[WORK REQUEST] Each record below must come back exactly as written; its pictures must not.

[EXERCISE DATA]
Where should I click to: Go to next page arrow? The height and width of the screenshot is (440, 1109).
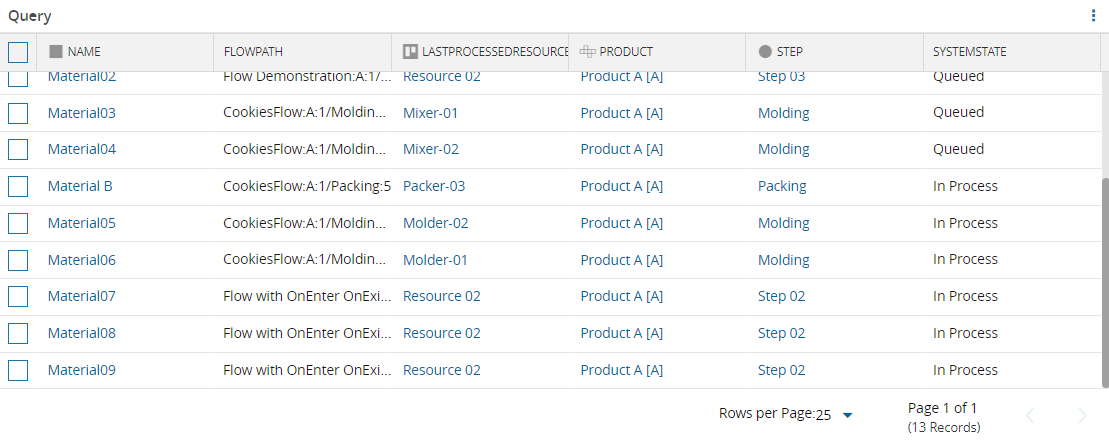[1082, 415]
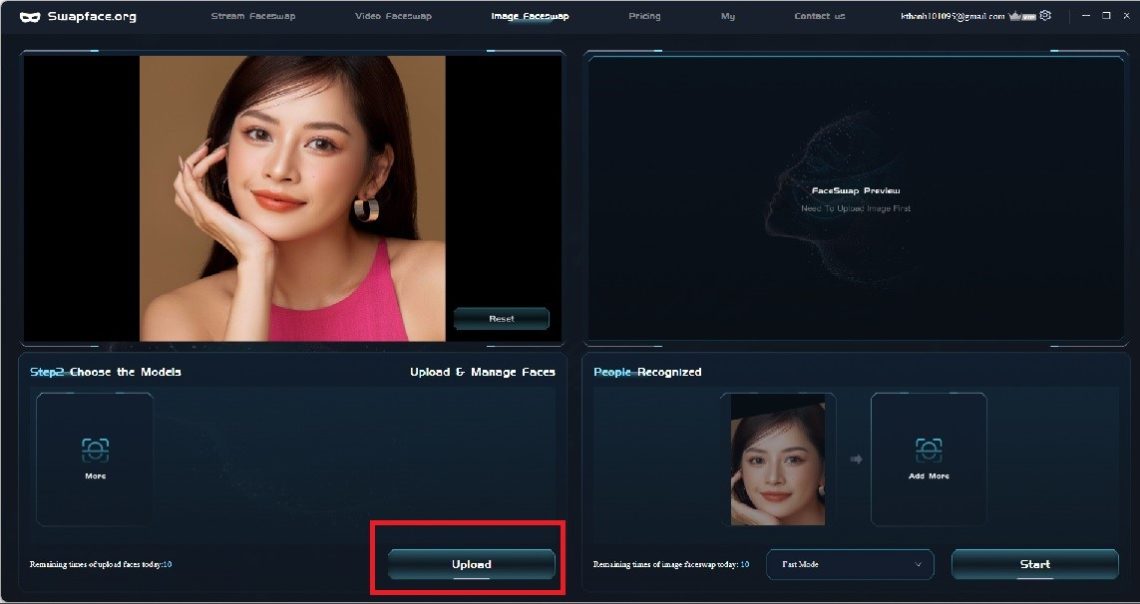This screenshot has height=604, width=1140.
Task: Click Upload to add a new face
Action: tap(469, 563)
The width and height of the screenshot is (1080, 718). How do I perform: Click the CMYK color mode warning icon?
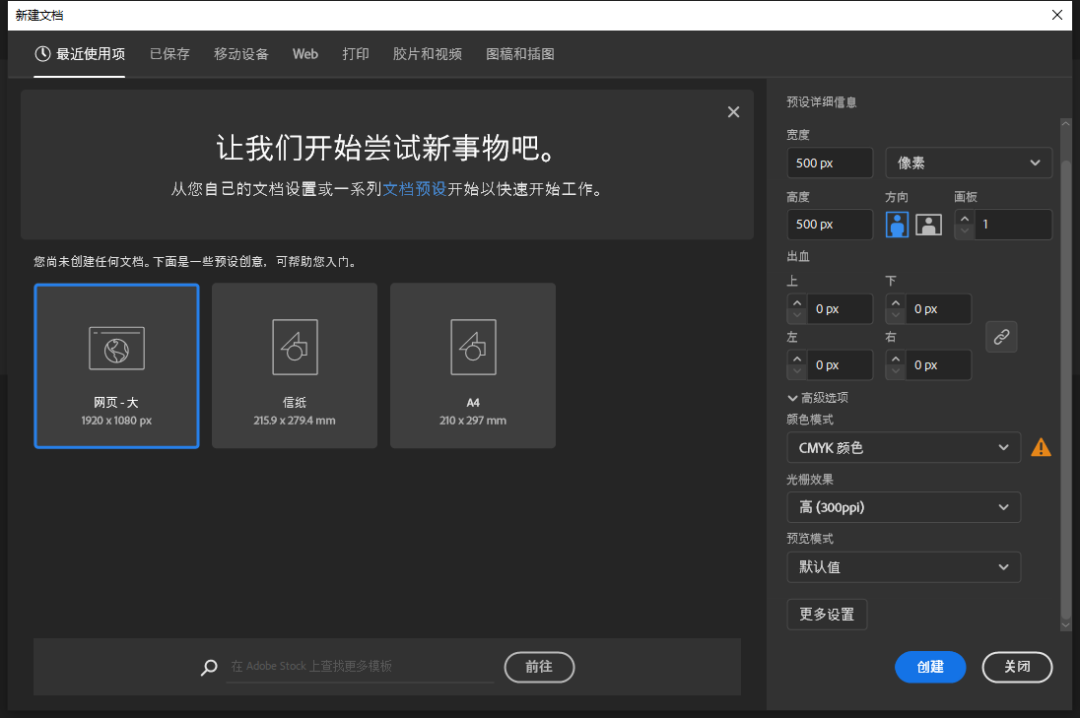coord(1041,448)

[RESPONSE]
Where should I click to: Go to next page arrow? The height and width of the screenshot is (440, 1109).
[1082, 415]
This screenshot has height=604, width=1140.
Task: Click Upload to add a new face
Action: tap(469, 563)
The width and height of the screenshot is (1080, 718). How do I perform: Click the CMYK color mode warning icon?
coord(1041,448)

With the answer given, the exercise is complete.